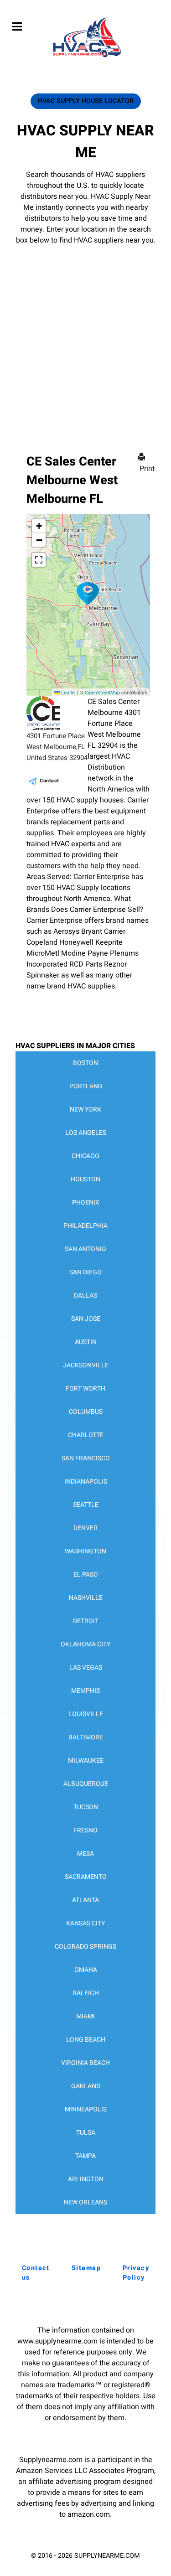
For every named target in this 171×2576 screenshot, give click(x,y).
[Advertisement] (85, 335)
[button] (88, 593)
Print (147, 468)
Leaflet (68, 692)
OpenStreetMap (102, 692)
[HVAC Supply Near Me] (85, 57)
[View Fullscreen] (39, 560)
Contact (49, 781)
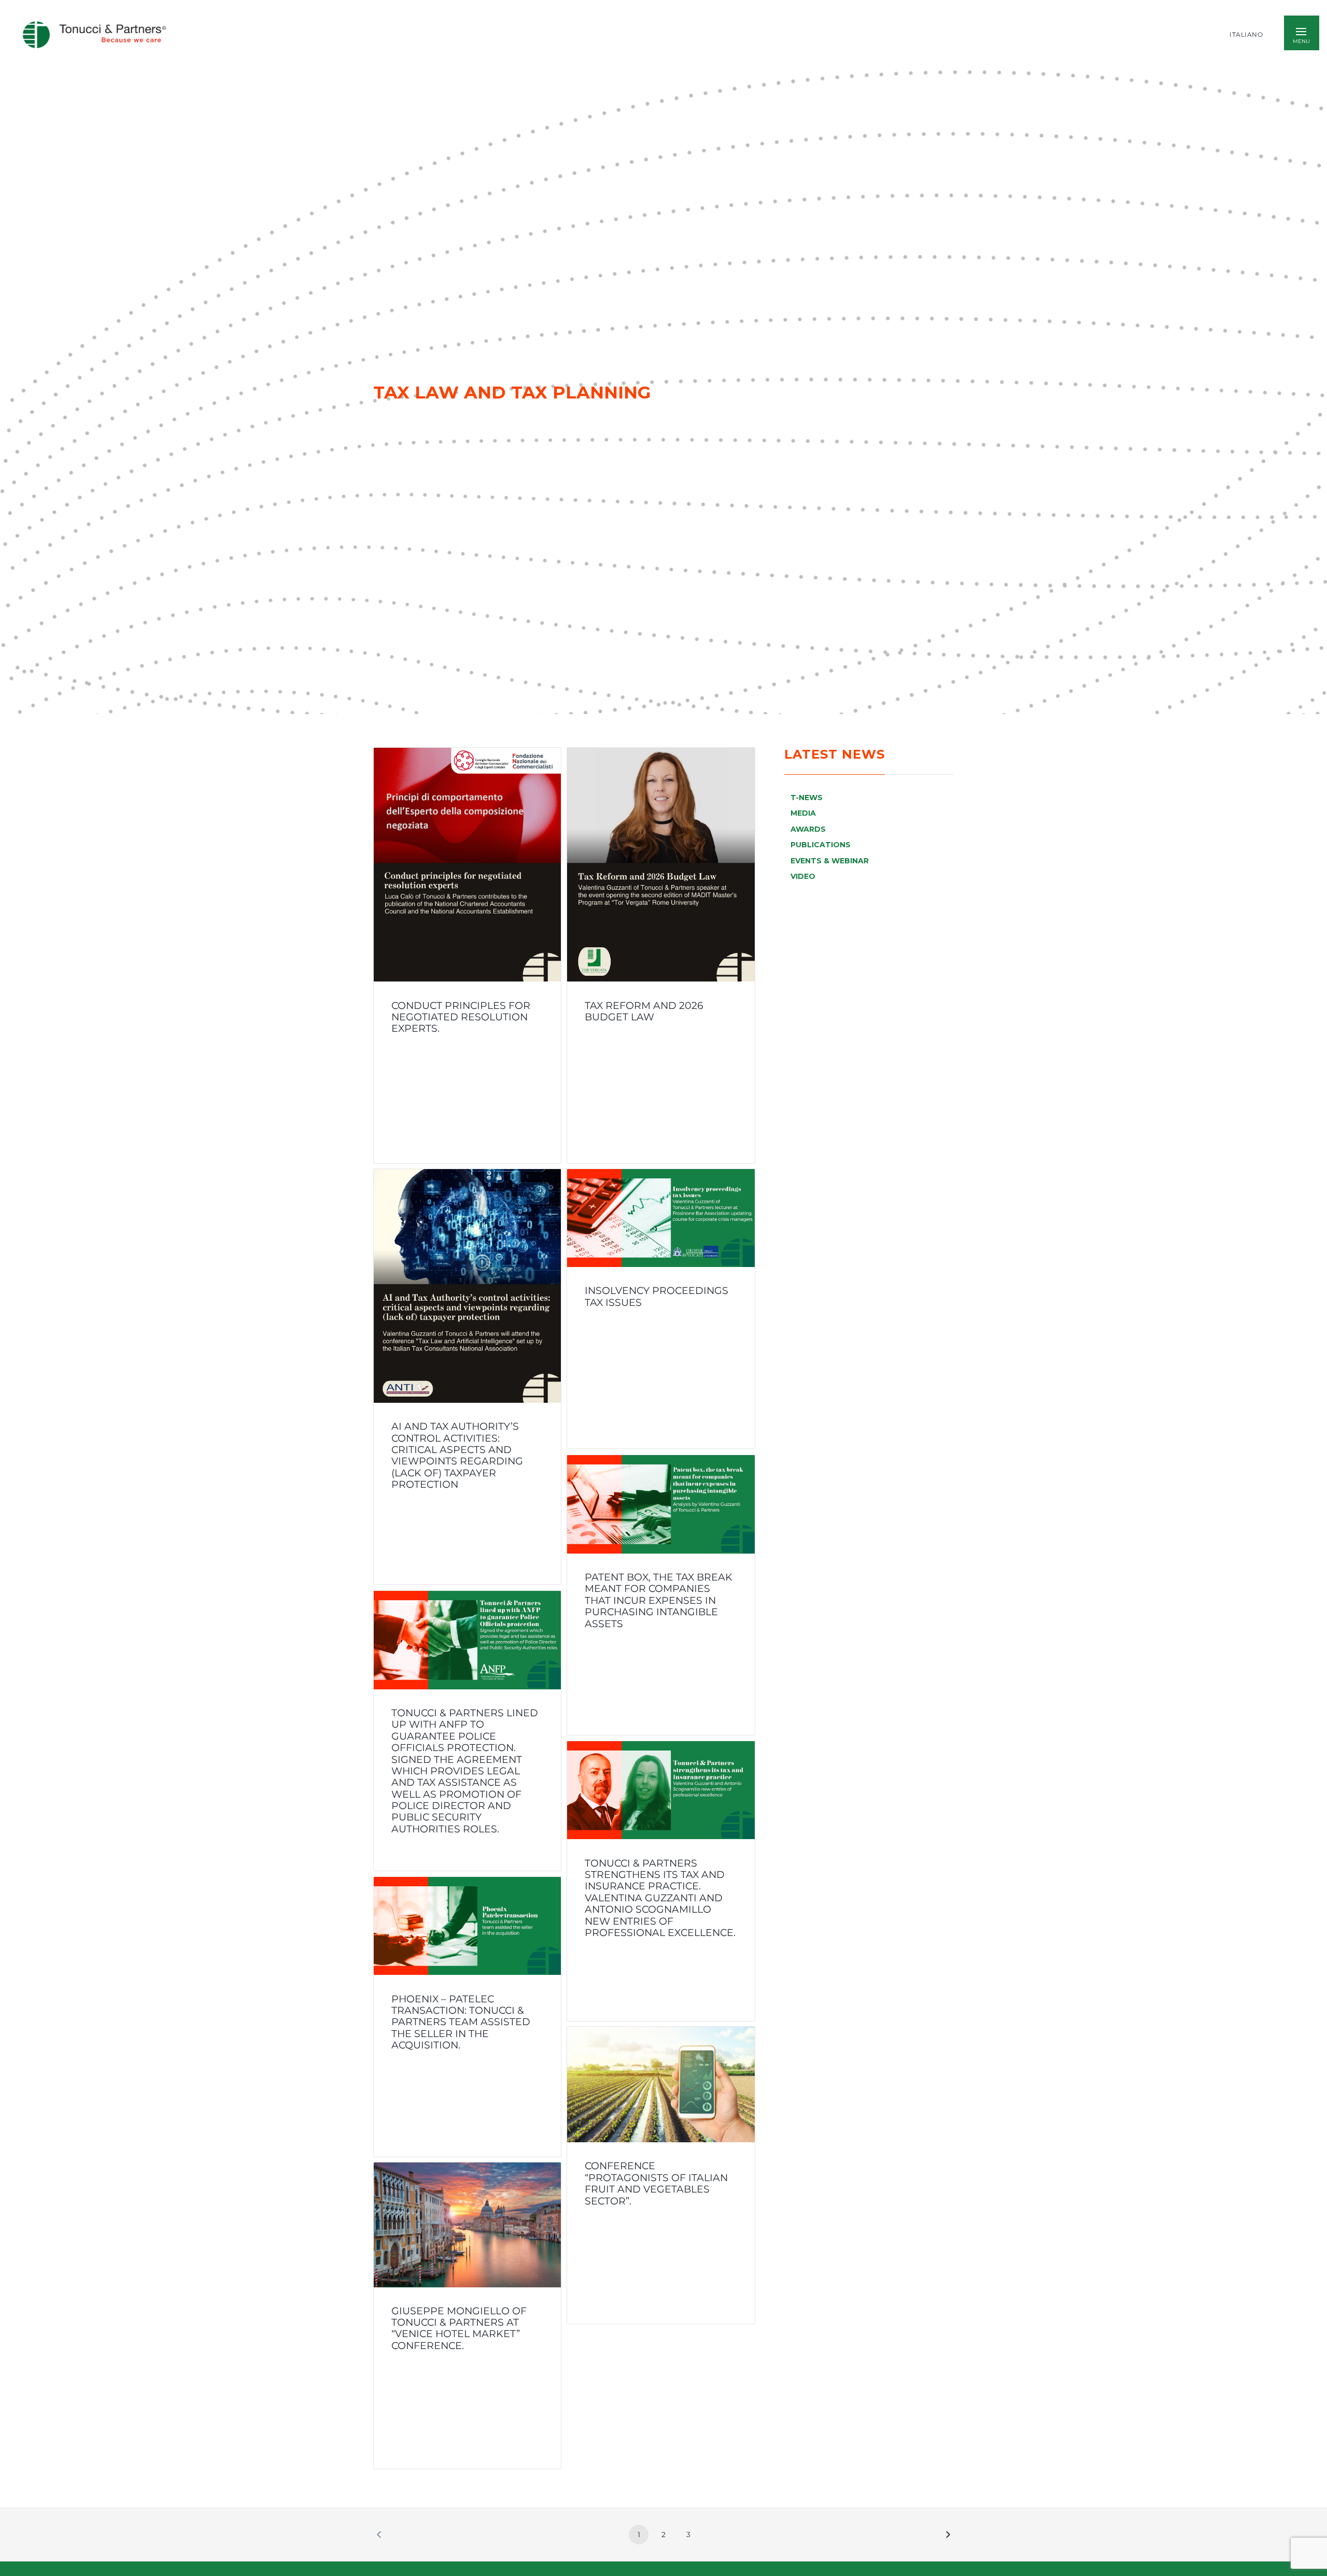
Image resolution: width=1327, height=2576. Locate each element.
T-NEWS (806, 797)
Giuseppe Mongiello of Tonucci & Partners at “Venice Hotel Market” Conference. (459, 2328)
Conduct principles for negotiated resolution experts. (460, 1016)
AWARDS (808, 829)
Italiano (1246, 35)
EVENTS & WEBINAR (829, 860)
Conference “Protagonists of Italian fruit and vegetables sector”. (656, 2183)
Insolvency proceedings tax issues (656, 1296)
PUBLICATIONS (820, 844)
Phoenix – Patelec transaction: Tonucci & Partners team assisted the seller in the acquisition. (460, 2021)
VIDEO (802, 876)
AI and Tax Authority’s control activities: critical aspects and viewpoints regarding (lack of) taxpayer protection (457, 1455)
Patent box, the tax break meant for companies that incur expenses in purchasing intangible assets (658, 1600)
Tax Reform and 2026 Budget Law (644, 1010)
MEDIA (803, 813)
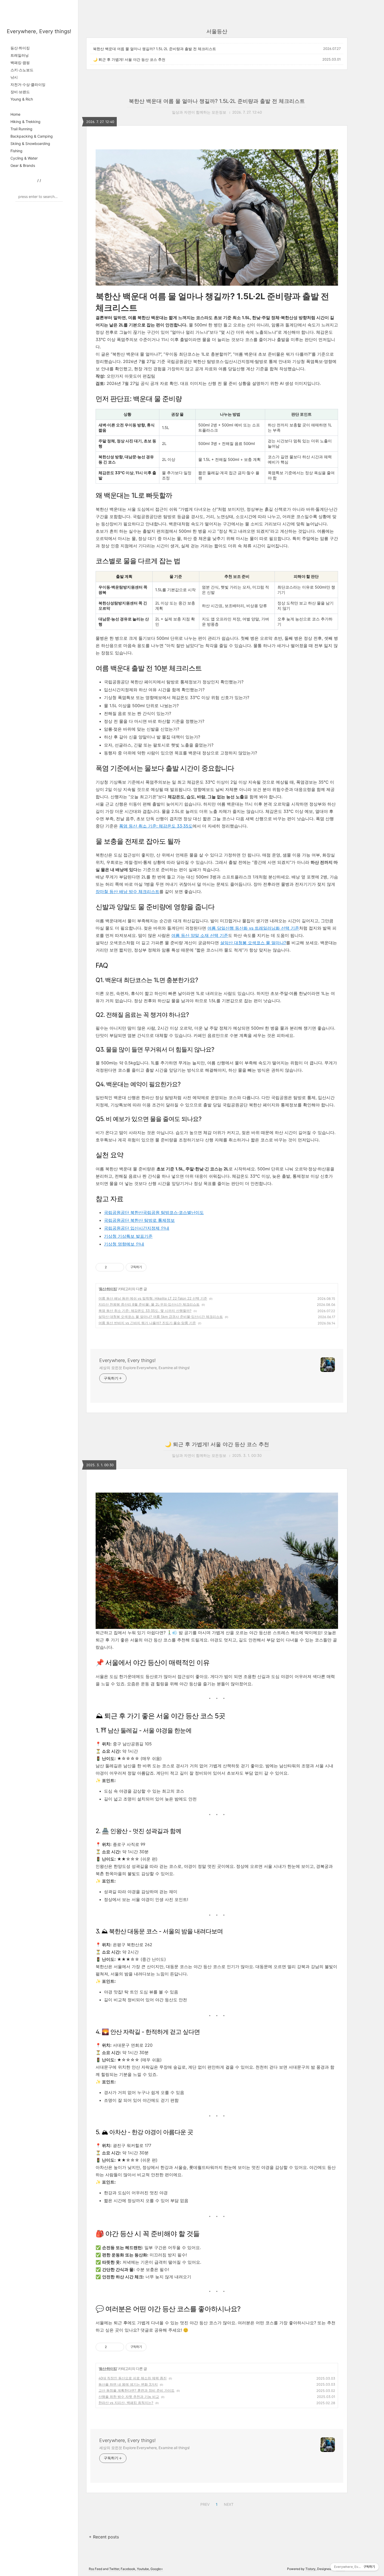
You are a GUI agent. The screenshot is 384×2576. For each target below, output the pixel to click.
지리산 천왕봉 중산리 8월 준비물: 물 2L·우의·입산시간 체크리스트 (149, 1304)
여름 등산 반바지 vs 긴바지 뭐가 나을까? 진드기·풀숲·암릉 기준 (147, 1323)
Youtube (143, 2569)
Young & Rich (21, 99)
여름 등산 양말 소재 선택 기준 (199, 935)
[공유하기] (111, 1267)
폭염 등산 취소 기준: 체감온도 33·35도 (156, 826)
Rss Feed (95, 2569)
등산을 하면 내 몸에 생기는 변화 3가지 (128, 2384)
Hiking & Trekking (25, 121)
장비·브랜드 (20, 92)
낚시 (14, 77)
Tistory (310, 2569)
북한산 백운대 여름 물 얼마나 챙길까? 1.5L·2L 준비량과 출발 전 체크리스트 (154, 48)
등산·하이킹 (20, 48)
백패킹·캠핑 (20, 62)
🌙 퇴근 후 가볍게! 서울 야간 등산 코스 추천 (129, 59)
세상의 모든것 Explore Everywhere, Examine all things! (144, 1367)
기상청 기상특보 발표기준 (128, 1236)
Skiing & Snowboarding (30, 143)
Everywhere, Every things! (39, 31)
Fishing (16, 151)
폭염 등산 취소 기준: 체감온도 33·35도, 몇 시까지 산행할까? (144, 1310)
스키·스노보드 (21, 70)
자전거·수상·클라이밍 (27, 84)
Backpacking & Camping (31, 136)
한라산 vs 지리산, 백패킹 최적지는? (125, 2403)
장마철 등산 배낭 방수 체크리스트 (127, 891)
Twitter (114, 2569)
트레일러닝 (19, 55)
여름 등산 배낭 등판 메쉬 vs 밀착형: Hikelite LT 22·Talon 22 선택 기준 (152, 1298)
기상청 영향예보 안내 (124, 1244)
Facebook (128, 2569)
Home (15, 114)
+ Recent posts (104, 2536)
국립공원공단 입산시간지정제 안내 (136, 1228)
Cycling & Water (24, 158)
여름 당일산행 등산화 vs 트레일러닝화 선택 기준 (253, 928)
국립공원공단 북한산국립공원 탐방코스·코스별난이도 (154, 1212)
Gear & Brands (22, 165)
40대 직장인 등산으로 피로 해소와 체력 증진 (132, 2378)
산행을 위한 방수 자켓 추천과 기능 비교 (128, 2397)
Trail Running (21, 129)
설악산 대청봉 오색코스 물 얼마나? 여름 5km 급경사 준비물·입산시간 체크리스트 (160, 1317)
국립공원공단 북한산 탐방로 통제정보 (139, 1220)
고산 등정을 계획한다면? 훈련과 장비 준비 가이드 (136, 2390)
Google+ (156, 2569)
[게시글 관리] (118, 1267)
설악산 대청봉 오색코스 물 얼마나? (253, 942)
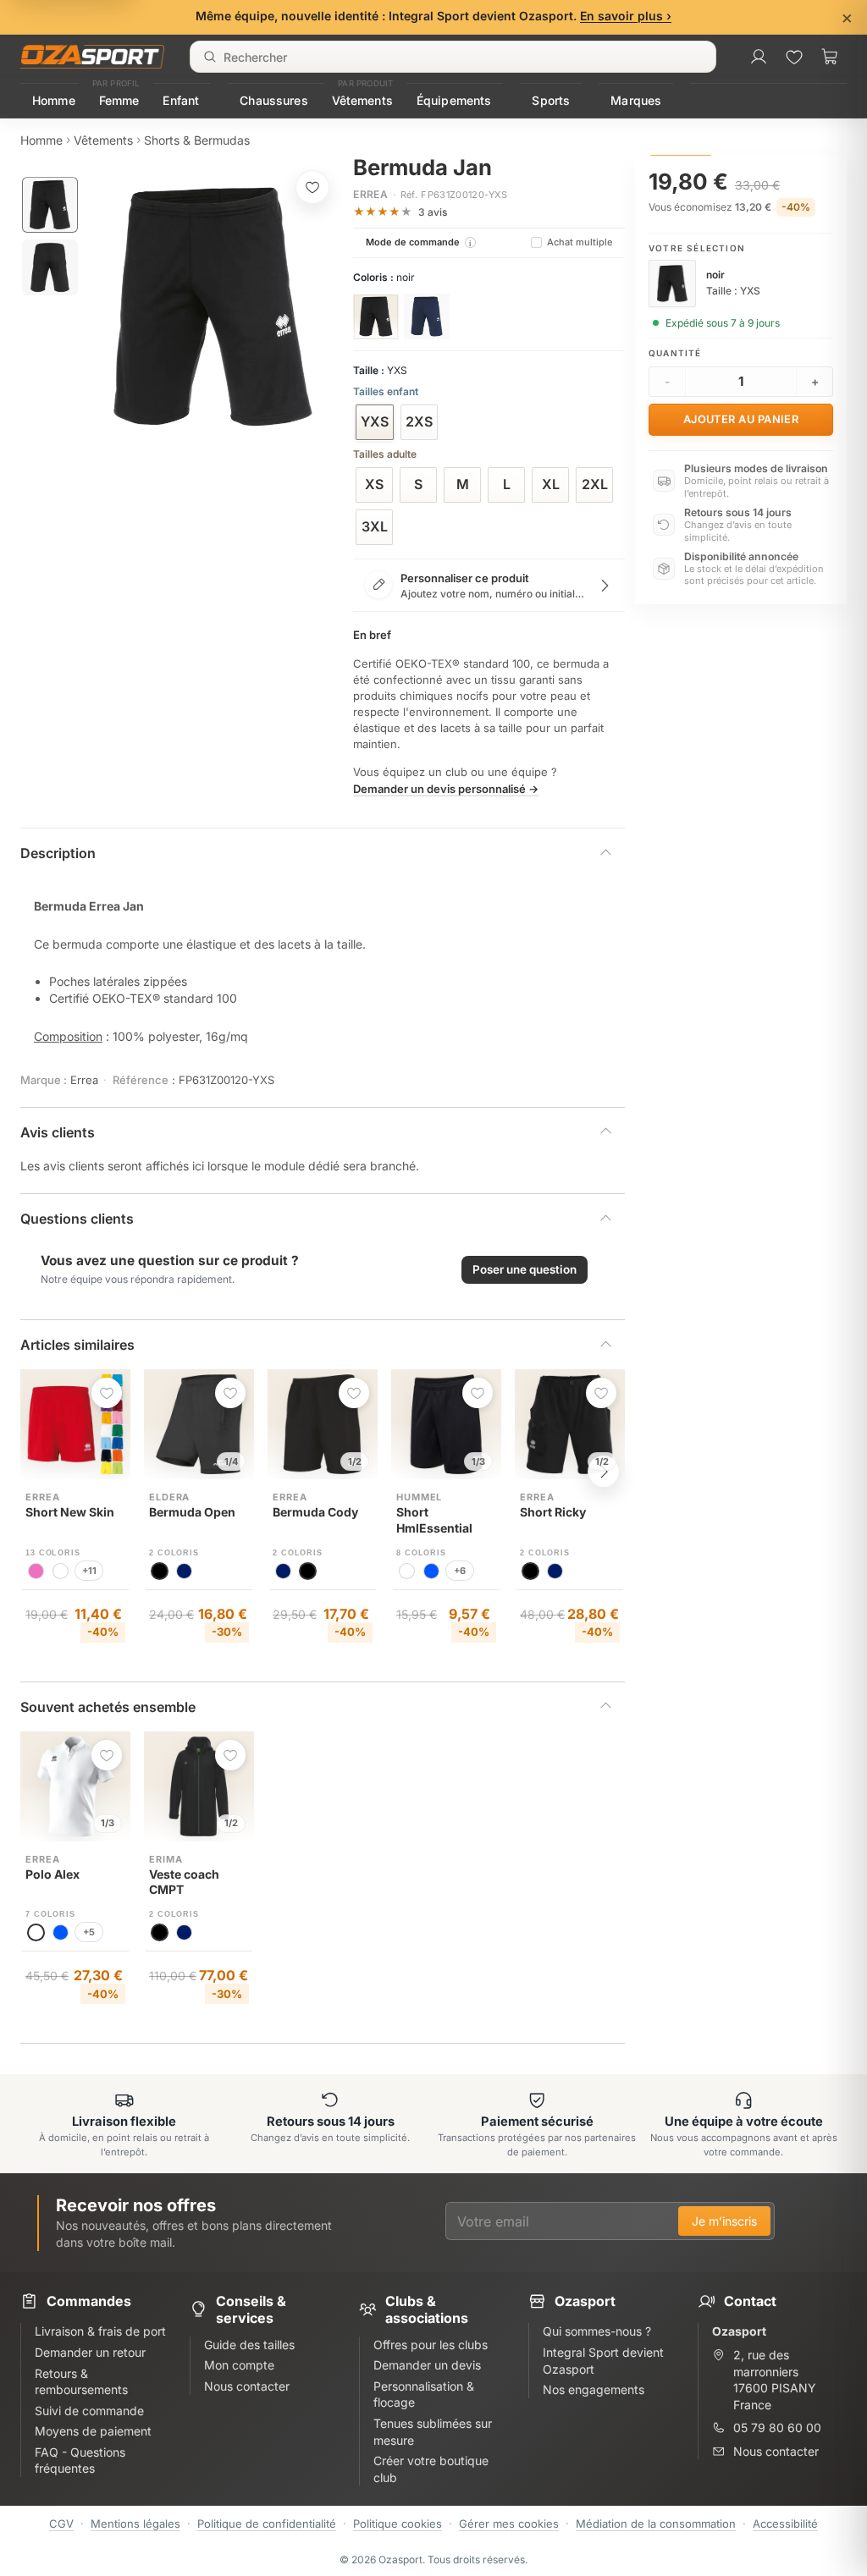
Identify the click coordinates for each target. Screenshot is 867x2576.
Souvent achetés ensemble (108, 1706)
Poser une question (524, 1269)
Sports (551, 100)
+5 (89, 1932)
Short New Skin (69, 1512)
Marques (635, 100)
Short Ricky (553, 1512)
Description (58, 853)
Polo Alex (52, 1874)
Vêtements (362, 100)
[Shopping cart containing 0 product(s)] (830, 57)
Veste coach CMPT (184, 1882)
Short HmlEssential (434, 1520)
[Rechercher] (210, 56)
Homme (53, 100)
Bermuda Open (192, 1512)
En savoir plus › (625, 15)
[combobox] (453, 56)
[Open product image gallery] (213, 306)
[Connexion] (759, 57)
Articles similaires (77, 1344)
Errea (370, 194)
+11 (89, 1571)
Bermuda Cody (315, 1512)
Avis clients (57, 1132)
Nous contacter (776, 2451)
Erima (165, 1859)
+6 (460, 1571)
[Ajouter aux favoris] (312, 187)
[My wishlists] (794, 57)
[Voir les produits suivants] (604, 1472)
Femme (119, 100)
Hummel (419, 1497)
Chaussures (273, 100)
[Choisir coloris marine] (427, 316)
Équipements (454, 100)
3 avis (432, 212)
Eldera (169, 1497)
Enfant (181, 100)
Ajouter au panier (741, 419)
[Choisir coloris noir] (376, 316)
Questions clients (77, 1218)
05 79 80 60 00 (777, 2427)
◇ ◇ ◇ ◇ ◇
About this task: Return, exactly as they stand, the lines above from the one with "[게시글 관리] (118, 1267)" to the one with "Bermuda Open (192, 1512)", omitting any pictures among them.

Written answer:
[게시글 관리] (118, 1267)
설악산 대청봉 오색코스 물 얼마나? (253, 942)
Identify the click coordinates for each target. Screenshot is 867x2576.
Souvent achetés ensemble (108, 1706)
Poser une question (524, 1269)
Sports (551, 100)
+5 (89, 1932)
Short New Skin (69, 1512)
Marques (635, 100)
Short Ricky (553, 1512)
Description (58, 853)
Polo Alex (52, 1874)
Vêtements (362, 100)
[Shopping cart containing 0 product(s)] (830, 57)
Veste coach CMPT (184, 1882)
Short HmlEssential (434, 1520)
[Rechercher] (210, 56)
Homme (53, 100)
Bermuda Open (192, 1512)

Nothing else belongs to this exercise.